The straw that stirs the drink
The potash market has been waiting for China to ink deals with potash producers. Usually signed early in the year, or late spring the latest, China held off until the end of July before coming to terms with Belaruskali, the one-time partner of Uralkali in the Belarusian Potash Corp cartel. And that only came about after India had signed one with BPC at prices some 30% below the prior year's contract.
Because China is the world's largest consumer of potash (and just about every other commodity), it typically gets the best pricing. Where Belaruskali's contract with India saw it accept $227 per metric ton, the one with China was even lower, at $219 per metric ton.
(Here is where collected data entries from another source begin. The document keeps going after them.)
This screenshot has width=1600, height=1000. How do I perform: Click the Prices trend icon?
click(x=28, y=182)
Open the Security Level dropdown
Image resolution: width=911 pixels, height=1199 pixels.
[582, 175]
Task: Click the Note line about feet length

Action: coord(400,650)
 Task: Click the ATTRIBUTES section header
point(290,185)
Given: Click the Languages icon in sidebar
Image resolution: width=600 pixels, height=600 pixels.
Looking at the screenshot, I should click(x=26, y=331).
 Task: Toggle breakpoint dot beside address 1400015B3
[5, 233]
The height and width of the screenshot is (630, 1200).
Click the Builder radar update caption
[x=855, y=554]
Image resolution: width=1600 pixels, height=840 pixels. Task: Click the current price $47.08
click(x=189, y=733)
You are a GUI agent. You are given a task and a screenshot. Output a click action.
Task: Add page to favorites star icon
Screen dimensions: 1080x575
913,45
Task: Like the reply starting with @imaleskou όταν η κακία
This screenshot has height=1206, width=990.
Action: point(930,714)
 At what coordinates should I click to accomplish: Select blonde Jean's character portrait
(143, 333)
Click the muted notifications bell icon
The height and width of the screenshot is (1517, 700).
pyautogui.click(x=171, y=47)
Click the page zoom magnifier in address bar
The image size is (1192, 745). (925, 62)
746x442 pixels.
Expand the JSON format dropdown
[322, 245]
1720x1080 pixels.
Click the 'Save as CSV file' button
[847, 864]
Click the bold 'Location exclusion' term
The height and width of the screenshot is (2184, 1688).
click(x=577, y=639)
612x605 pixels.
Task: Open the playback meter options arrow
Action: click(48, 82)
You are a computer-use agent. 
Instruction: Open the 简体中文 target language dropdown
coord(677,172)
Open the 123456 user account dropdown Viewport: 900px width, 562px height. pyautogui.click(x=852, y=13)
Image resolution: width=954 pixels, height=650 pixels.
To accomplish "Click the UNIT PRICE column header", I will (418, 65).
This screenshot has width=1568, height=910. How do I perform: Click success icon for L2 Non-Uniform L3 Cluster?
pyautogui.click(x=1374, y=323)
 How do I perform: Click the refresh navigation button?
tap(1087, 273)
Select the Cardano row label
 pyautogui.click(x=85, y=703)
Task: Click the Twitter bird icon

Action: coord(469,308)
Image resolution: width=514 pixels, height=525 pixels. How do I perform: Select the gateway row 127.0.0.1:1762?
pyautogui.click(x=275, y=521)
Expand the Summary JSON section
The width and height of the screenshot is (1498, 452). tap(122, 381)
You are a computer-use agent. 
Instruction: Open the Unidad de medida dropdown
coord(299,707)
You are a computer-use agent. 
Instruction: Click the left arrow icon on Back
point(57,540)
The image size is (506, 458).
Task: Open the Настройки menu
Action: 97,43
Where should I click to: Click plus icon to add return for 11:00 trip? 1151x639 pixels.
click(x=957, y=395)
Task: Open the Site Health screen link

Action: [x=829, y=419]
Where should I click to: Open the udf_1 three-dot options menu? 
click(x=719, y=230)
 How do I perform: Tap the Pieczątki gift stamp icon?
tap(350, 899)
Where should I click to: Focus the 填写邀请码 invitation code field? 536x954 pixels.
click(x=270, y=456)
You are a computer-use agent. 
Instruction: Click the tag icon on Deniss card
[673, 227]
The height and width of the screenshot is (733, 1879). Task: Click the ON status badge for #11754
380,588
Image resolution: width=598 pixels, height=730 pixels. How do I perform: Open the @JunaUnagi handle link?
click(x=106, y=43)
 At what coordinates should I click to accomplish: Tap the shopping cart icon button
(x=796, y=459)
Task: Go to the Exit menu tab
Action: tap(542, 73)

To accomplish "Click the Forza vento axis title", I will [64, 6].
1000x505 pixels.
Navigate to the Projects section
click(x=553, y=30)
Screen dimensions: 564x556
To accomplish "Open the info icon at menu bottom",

The potash market was thrown into turmoil in 2013 when Uralkali broke away from BPC because it wanted to gain market share by selling all of its production into the market. Beforehand, the cartel typically withheld some of the inventory from sale in a bid to keep prices elevated.
Yet potash that once had sold for around $900 per metric ton during the commodities boom was cut in half or more, and Uralkali, as the low-cost production leader, saw an opportunity to take more share. The cartel's breakup, however, caused pricing to go into a tailspin, immediately falling to $325 per metric ton. With plentiful supplies, China saw no need to sign a new agreement as it drew down its inventory and allowed competitive pressures to drive prices even lower.
Although there was the possibility China might not sign a contract at all this year, PotashCorp was upbeat that the bottom had been reachednevertheless, and said it expected prices to rise next year. It pointed out that years in which China failed to sign a contract or was late doing so -- few and far between though they were -- the following year always saw prices increase.
Image source: PotashCorp.
Low-price environment
Certainly Belaruskali's contract with India first, then China was more than what many analysts thought might be the possible, as they suggested a price of $200 per metric ton or less would be notunreasonable. PotashCorp was reporting global average prices of just $178 per metric ton while Agrium and Mosaic (NYSE: MOS), PotashCorp's partners in the North American potash marketing group Canpotex, were reporting prices of $199 and $207 per metric ton, respectively.
These new contracts signed with Uralkali are significant, not least because the crop nutrient producer had scoffed at the price Belaruskali agreed to saying they were too low. While Uralkali didn't say what price it got -- just that they were in-line with the market -- the length of the Indian contract indicates the demand drought may be over.
Uralkali will deliver 600,000 metric tons of potash to various Chinese customers through January and will sell 650,000 metric tons to Indian Potash through July 2017.
The growing season in these countries is just getting underway, and having drawn down their inventories, they need to restock. Belaruskali's China contract was for delivering 1.3 million metric tons by the end of the year while Israel Chemicalsagreed to supply China with 700,000 metric tons in 2016.
Canpotex is the last remaining major supplier yet to sign a contract with either China or India, though it's said to be in negotiations. Having waited so long, it may not get terms as good as those offered to the others, but with demand looking like it's growing once again, PotashCorp's prediction of improved pricing in 2017 may yet come true.